*** Sayfa alıntısı ***

Ekmek: Eski dost yeni düşman

Teknoloji çağına inatla direnen bir alışkanlığım var. Hala sevdiğim köşe yazılarını, makaleleri kesip saklıyorum. Geçenlerde dosyayı bir kurcalayayım dedim, elime Vedat Milor’un bir makalesi geçti. “Çok kıymetli bir babanın aşırı egoist ve yalancı oğlu”(*) demiş ekmek için. Cümledeki derinlik bu seneki kadar dikkatimi çekmemişti. Aradan henüz bir yıl geçmiş, ancak son zamanlarda sıklıkla ekmeği konuşuyor, ‘Ne yapmalı?’ diye birbirimize danışıyoruz.

Buğday neredeyse insanlık tarihi kadar eski bir ürün. Hal böyle olunca hem insanlar hem de hayvanlar için temel besin öğesi haline gelmiş. Pek çok kültürde yeri çok kutsal. Topraklarımız buğdayın gen bankası olarak kabul ediliyor ve günümüzde buğdayın onlarca çeşidi mevcut.

Buğdayla ilgili tartışmalar

Buğdaydaki bu çeşitlilik son zamanlarda GDO’lu buğday tartışmalarını gündeme getirdi. Bir grup uzman GDO’lu buğday tohumlarının piyasaya yayıldığını ve ekmeğimizin bu tohumlardan geldiğini savunurken, diğer bir grup GDO’lu buğdayın Türkiye’de bulunmadığını, bu kromozom çeşitliliğinin yüzyıllar boyunca buğdayın geçirdiği evrim ile ilgili olduğunu savunuyor.

*** Sağlanan veriler ***

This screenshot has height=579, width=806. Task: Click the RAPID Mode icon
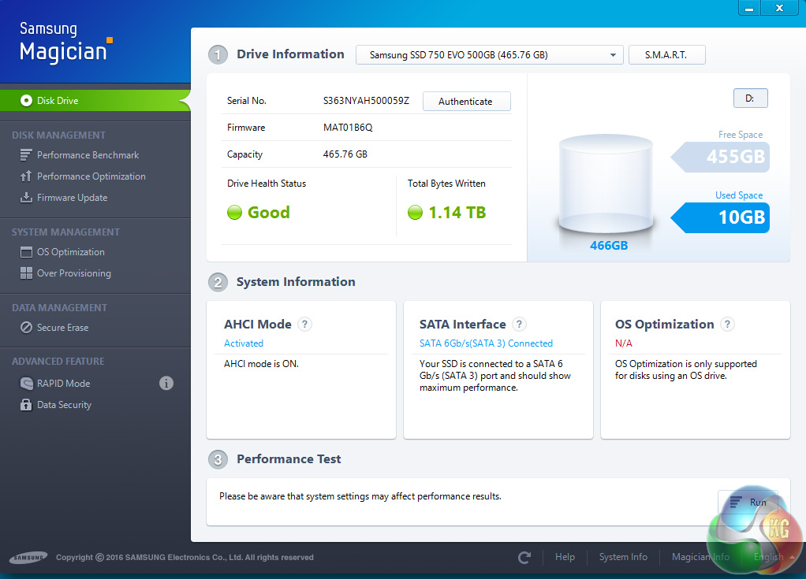[26, 384]
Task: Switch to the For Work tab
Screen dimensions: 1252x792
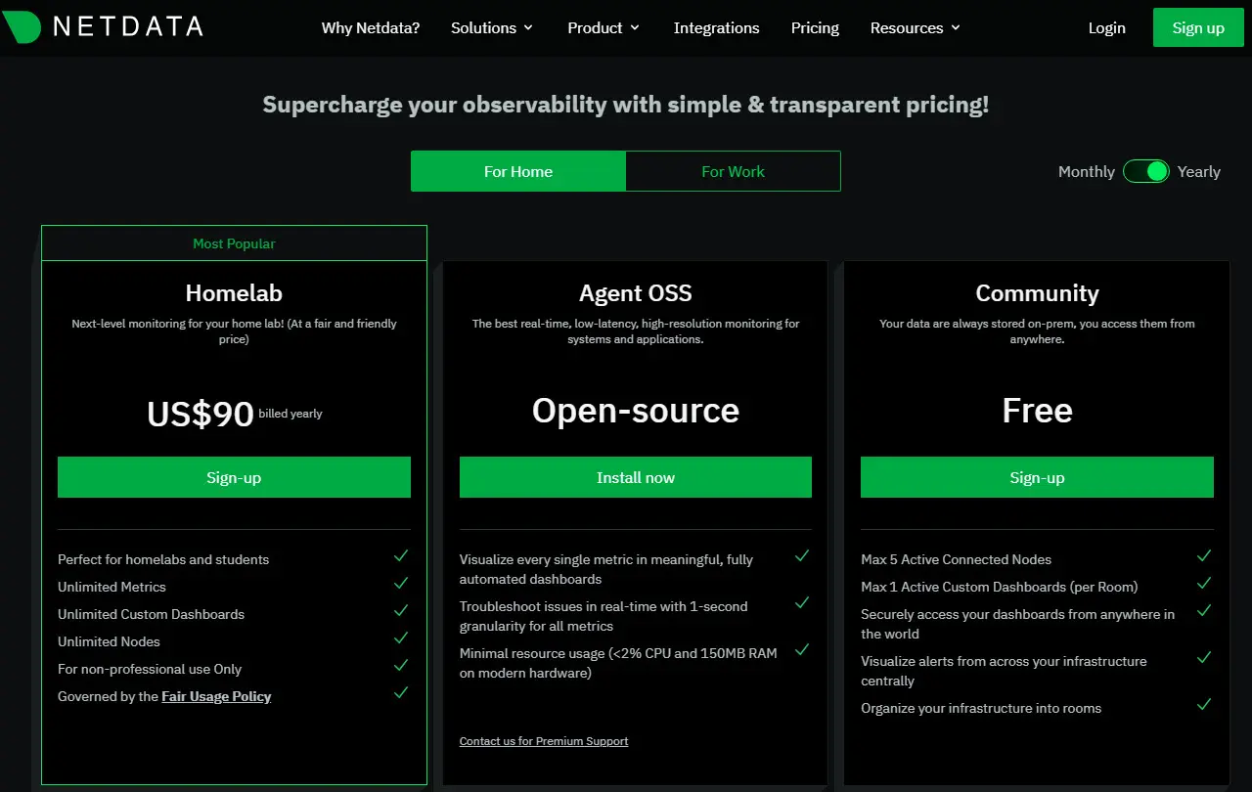Action: tap(733, 172)
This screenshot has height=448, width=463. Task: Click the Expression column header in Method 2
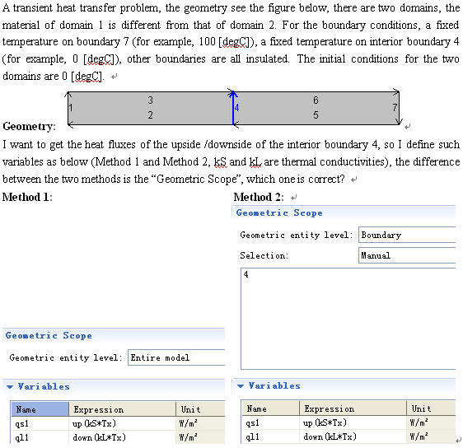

***

Yapılacaklar:
[1] Ekmek yazısında yazar, teknoloji çağına inatla direnen hangi alışkanlığından söz ediyor?
[2] Ekmek yazısından "Teknoloji çağına inatla" ile başlayıp "diye birbirimize danışıyoruz." ile biten bölümü harfi harfine yazdırın.

Çözümler:
[1] Sevdiği köşe yazılarını ve makaleleri kesip saklaması.

[2]
Teknoloji çağına inatla direnen bir alışkanlığım var. Hala sevdiğim köşe yazılarını, makaleleri kesip saklıyorum. Geçenlerde dosyayı bir kurcalayayım dedim, elime Vedat Milor’un bir makalesi geçti. “Çok kıymetli bir babanın aşırı egoist ve yalancı oğlu”(*) demiş ekmek için. Cümledeki derinlik bu seneki kadar dikkatimi çekmemişti. Aradan henüz bir yıl geçmiş, ancak son zamanlarda sıklıkla ekmeği konuşuyor, ‘Ne yapmalı?’ diye birbirimize danışıyoruz.